Excerpt to read:
“As far as the laws of mathematics refer to reality, they are not certain; and as far as they are certain, they do not refer to reality.”
This paper from eBiomedicine, first authored by Dr. Matthieu Komorowski, a regular AIMed faculty member, reviews the main machine learning methods deployed in sepsis that have been published to create sepsis diagnostic tools and to identify biomarkers. As he notes in the introduction, “the data-driven techniques to improve definition, early recognition, subtypes characterization, prognostication, and treatment personalization of sepsis” have included studies that have involved both the discovery and evaluation of biomarkers or digital signatures of sepsis that can contribute to the understanding of pathophysiological pathways. The studies are categorized to diagnosis, prognosis, or phenotype as well as grouped to routine clinical data and laboratory testing or non-routine data that include cytokines, metabolomics, and gene expression.
Dr. Komorowski points out that while machine learning involves both supervised and unsupervised learning, it is the latter that is less commonly deployed and yet, may be more insightful to discover new hidden patterns in high-dimensional datasets (with supervised machine learning of course providing sepsis prediction algorithms). While the supervised learning methods include the common logistic regression, decision trees and random forest, neural networks, gradient boosting, and others; in addition, principal components analysis (PCA) can reduce the dimensionality of large datasets while minimizing information loss and another methodology, t-distributed stochastic neighbor embedding (or tSNE) can also reduce dimensionality.

Collected data entries
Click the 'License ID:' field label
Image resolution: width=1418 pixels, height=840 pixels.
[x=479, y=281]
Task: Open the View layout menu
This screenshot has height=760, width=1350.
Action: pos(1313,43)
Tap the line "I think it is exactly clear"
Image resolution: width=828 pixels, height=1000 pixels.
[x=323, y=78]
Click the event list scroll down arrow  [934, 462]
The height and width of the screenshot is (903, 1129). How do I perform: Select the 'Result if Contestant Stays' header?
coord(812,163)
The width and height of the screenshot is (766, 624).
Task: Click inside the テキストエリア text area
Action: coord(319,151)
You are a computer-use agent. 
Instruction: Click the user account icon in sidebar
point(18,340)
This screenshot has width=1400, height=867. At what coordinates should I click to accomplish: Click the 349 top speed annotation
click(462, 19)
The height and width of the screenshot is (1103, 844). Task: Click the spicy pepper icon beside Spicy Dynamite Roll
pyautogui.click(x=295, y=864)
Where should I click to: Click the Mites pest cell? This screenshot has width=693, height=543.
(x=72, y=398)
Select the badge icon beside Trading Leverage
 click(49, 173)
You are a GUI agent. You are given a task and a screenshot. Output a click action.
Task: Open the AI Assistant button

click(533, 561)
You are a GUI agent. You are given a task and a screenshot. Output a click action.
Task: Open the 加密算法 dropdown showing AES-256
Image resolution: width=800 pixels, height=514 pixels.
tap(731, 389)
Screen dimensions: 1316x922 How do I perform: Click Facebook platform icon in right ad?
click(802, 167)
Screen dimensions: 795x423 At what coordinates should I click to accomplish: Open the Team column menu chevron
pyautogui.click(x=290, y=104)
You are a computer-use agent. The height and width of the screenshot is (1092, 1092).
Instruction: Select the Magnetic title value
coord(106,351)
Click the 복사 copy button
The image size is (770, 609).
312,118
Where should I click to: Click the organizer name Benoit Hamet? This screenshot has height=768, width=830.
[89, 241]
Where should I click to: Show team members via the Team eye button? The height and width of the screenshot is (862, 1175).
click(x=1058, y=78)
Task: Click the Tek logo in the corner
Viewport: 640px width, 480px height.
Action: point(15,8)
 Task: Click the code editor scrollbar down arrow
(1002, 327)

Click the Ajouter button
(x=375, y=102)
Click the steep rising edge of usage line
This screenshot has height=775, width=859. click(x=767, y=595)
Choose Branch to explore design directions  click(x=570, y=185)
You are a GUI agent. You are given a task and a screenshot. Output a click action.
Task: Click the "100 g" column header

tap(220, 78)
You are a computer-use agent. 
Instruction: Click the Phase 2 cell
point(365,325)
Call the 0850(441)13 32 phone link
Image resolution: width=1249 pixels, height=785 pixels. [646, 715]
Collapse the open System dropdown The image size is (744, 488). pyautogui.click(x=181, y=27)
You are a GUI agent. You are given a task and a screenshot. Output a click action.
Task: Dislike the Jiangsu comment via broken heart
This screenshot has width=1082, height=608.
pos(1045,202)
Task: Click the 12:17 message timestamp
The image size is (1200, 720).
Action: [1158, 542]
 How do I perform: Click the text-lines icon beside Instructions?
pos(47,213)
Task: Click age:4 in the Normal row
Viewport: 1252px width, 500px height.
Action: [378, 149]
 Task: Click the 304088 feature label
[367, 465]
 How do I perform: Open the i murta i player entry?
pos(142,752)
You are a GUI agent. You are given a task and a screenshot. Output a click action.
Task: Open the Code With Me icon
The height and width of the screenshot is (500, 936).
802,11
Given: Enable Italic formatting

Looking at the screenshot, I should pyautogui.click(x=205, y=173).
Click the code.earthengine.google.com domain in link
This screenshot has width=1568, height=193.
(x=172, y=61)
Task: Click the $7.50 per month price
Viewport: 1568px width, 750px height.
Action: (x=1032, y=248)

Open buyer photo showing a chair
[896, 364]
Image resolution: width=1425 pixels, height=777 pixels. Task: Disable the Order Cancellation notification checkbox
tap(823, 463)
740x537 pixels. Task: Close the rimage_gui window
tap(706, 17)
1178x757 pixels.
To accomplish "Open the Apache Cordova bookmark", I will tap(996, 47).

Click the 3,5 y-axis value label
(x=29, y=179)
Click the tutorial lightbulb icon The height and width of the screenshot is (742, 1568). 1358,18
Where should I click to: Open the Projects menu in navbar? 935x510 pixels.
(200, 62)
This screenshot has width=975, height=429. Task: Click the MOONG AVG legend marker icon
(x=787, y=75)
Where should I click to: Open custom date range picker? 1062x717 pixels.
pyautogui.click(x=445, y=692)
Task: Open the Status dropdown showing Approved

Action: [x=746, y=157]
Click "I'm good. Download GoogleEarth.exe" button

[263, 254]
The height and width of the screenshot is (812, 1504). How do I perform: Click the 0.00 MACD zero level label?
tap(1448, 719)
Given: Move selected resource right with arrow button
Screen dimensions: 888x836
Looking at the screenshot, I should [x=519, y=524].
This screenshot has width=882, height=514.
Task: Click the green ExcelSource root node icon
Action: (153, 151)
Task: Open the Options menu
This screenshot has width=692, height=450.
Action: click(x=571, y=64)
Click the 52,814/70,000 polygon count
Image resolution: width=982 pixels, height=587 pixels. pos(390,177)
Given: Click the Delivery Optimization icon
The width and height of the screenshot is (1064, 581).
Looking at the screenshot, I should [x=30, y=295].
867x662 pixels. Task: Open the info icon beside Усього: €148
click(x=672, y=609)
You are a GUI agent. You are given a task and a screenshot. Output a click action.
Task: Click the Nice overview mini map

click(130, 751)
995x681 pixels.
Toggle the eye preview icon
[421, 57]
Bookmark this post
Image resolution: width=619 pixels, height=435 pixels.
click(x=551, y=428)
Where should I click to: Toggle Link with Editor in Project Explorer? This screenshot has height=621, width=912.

What this task involves:
Please continue the piece above on machine learning methods in sepsis, starting right after its final sentence.

Answer to this problem:
K-means clustering is a relatively simple unsupervised learning algorithm, while hierarchical cluster analysis and latent class and profile analysis (LCA and LPA) are also unsupervised learning methods. Both LCA and LPA, according to the authors, are more flexible as these methods can accommodate for the uncertainty of the definition of disease such as sepsis as well as somewhat adaptive time series of patient data trajectories (longitudinal clustering). Interestingly, unsupervised learning yielded sepsis phenotypes that can lead to not only further understanding of sepsis as a clinical entity but also can result in different treatment strategies.
This narrow but comprehensive and excellent review of sepsis and published machine learning models highlights the necessary strong movement towards more accurate characterization of a heterogenous disease and trajectory. The authors finally conclude by recognizing the challenge and urgency of correct sepsis labeling as well as revealing that the vast majority of these models lack prospective validation.